Art Original
Kinerja Badan Perencanaan Pembangunan Daerah, Penelitian Dan Pengembangan (bappedalitbang) Dalam Percepatan Penurunan Stunting Di Kabupaten Kepulauan Meranti
KINERJA BADAN PERENCANAAN PEMBANGUNAN DAERAH, PENELITIAN DAN PENGEMBANGAN (BAPPEDALITBANG) DALAM PERCEPATAN PENURUNAN STUNTING DI KABUPATEN KEPULAUAN MERANTI Iksan Al Falah ABSTRAK Badan perencanaan dalam pembangunan daerah mempunyai peran strategis dalam upaya percepatan pencegahan stunting. Di dalam pelaksanaan percepatan penurunan stunting bertindak sebagai instansi yang melakukan perencanaan serta menjadi coordinator dalam melakukan pemetaan program untuk percepatan penurunan stunting. Salah satu aspek penting dalam keberhasilan penurunan stunting adalah penilaian kinerja. Kinerja merupakan gambarann mengenai tingkat pencapaian pelaksanaan suatu program kegiatan yang dituangkan melalui perencaan startegis suatu organisasi. Kinerja penurunan stunting adalah suatu proses atau kegiatan yang dilakukan oleh Pemerintah Provinsi. Untuk mengevaluasi kinerja Pemerintah Kabupaten/Kota dalam pelaksanaan 8 (delapan aksi konvergensi penurunan stunting dengan menggunakan instrument penilaian berdasarkan indicator dan periode waktu yang ditetapkan. Penelitian ini bertujuan untuk mengetahui efesiensi, efektivitas, keadilan dan daya tanggap pada kinerja Badan Perencanaan Pembangunan Daerah, Penelitiaan dan Pengembangan Kabupaten Kepulauan Meranti dalam percepatan penurunan stunting. Metode Penelitian yang digunakan adalah metode penelitian deskriptif dengan pendekatan kualitatif. Teknik pengumpulan data dilakukan dengan cara wawancara, observasi, dan dokumentasi terkait kinerja BAPPEDALITBANG dalam penurunan stunting. Melalui penelitian yang dilakukan dapat diketahui bahwa, efesiensi kinerja BAPPEDALITBANG dalam penurunan stunting sudah berjalan dengan cukup baik, hal ini dilihat dari tanggapan beberapa informan staff BAPPEDALITBANG Kabupaten Meranti yang merasa sudah cukup mampu mengatur keuangan pemerintah daerah yang sedikit walaupun kegiatan yang dilaksanakan cukup banyak.

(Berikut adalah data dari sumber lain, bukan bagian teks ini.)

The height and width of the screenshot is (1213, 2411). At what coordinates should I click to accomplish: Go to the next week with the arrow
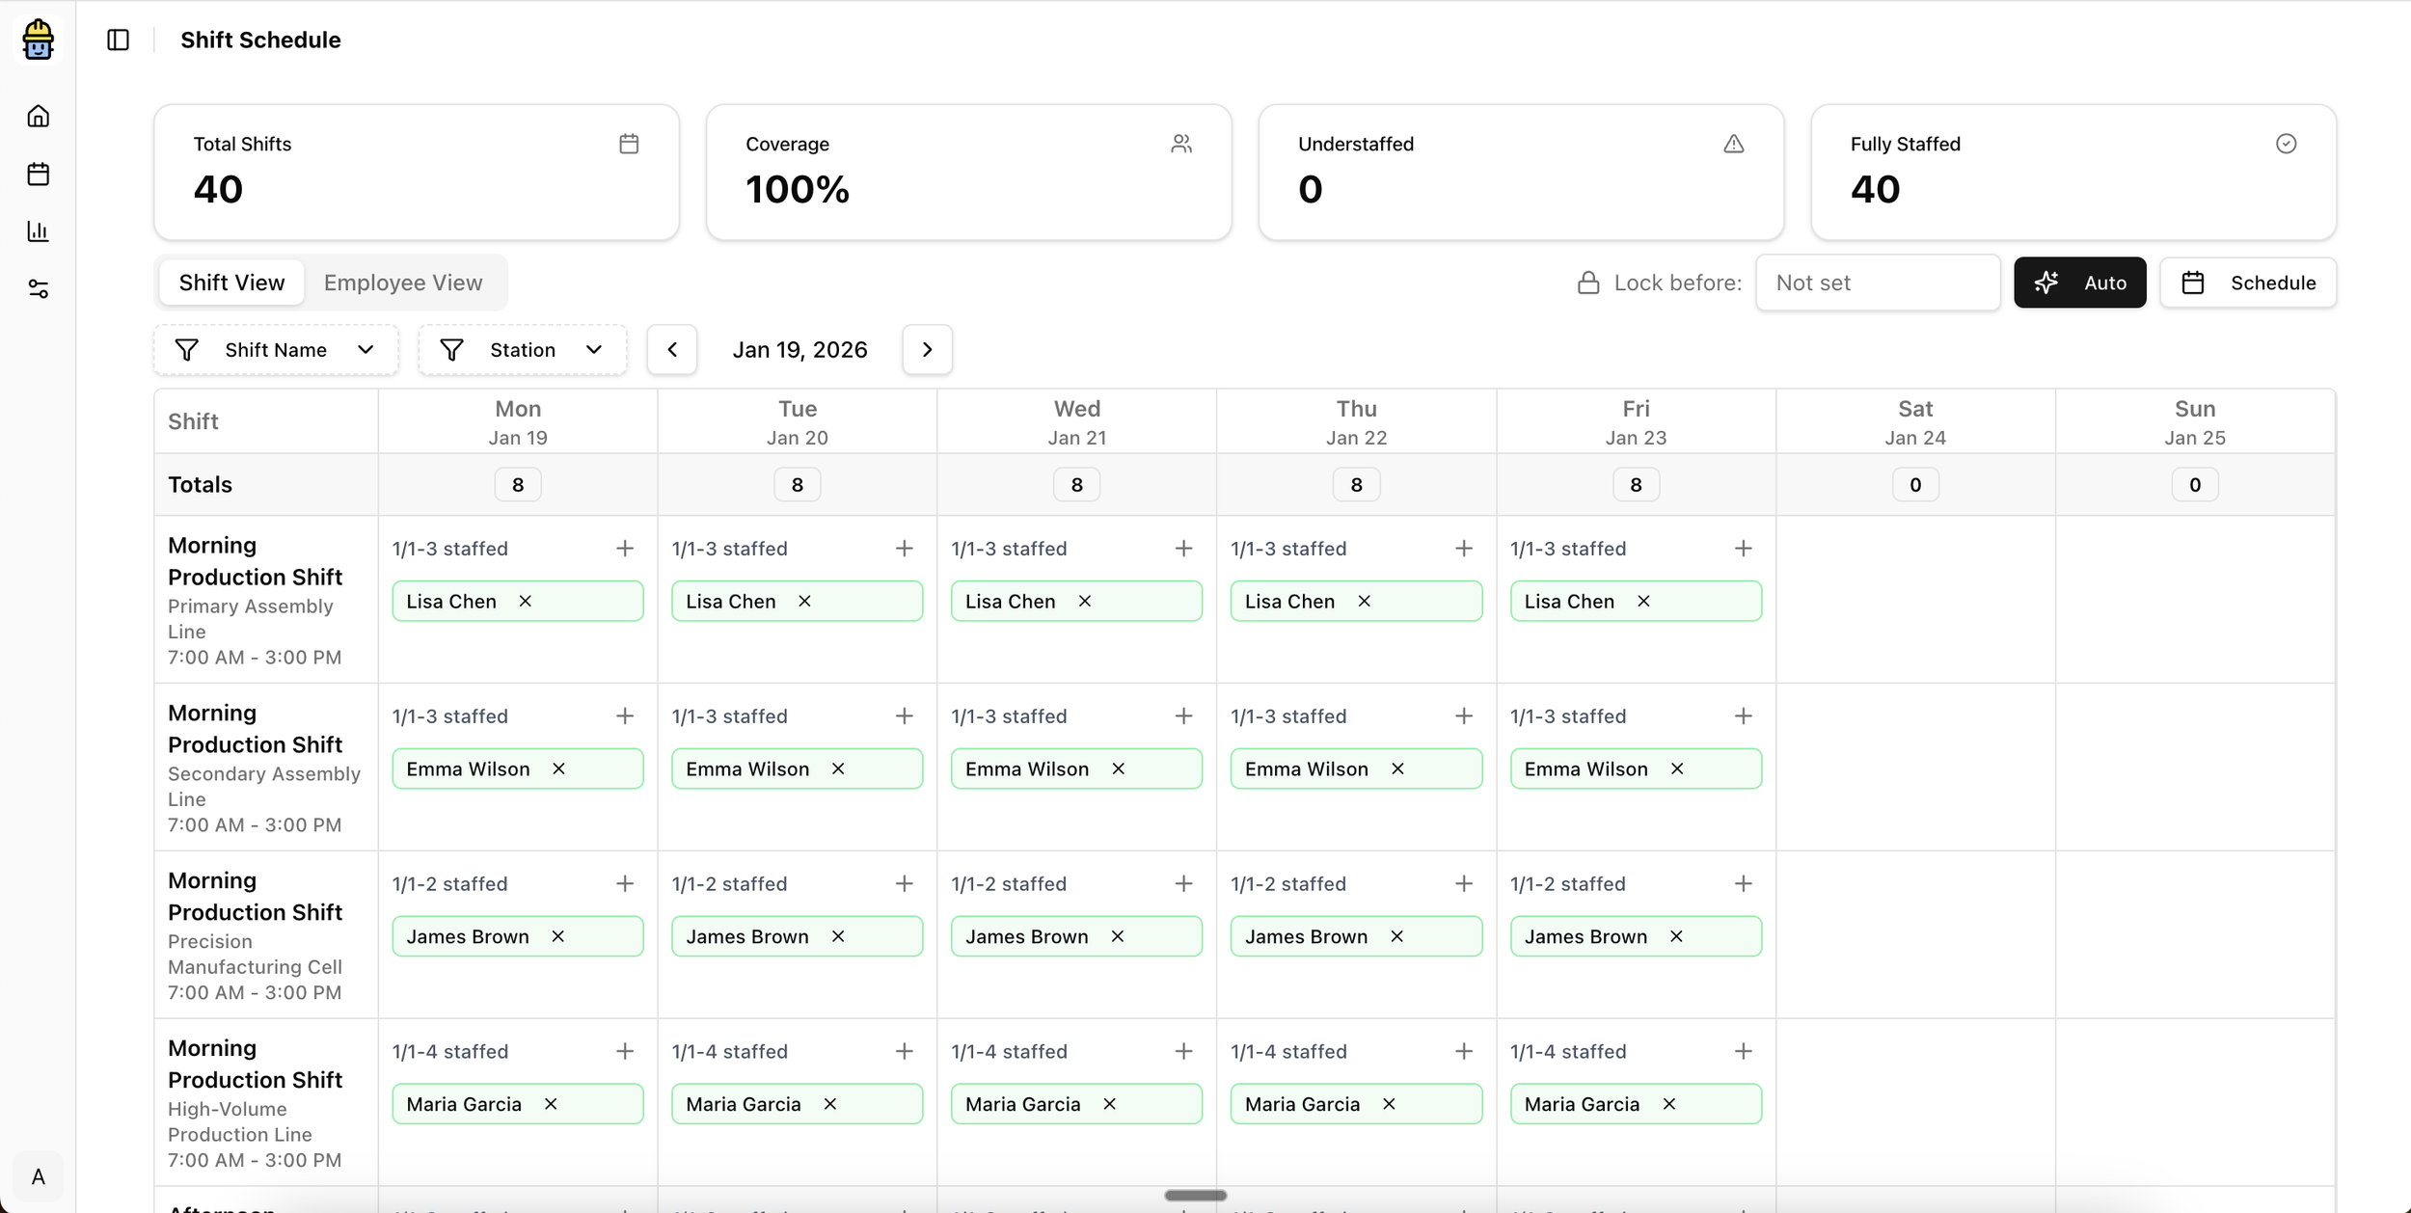click(x=927, y=349)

Namun,efektivitas kurang baik karena banyak laporan yang tidak dilaporkan sesuai jadwal yang ditentukan. Pimpinan sudah mengupayakan prinsip keadilan dan daya tanggap pegawai cukup baik. Hal ini disebabkan karena kurangnya jumlah pegawai, sehinggga beban kerja tidak merata dan menyebabkan terlambatnya dalam pelaporan dan perencaan serta analisis masalah. Dengan Solusi untuk penambahan jumlah pegawai agar tidak terjadinya beban kerja tidak merata dan keterlambatan dalam pelaporan.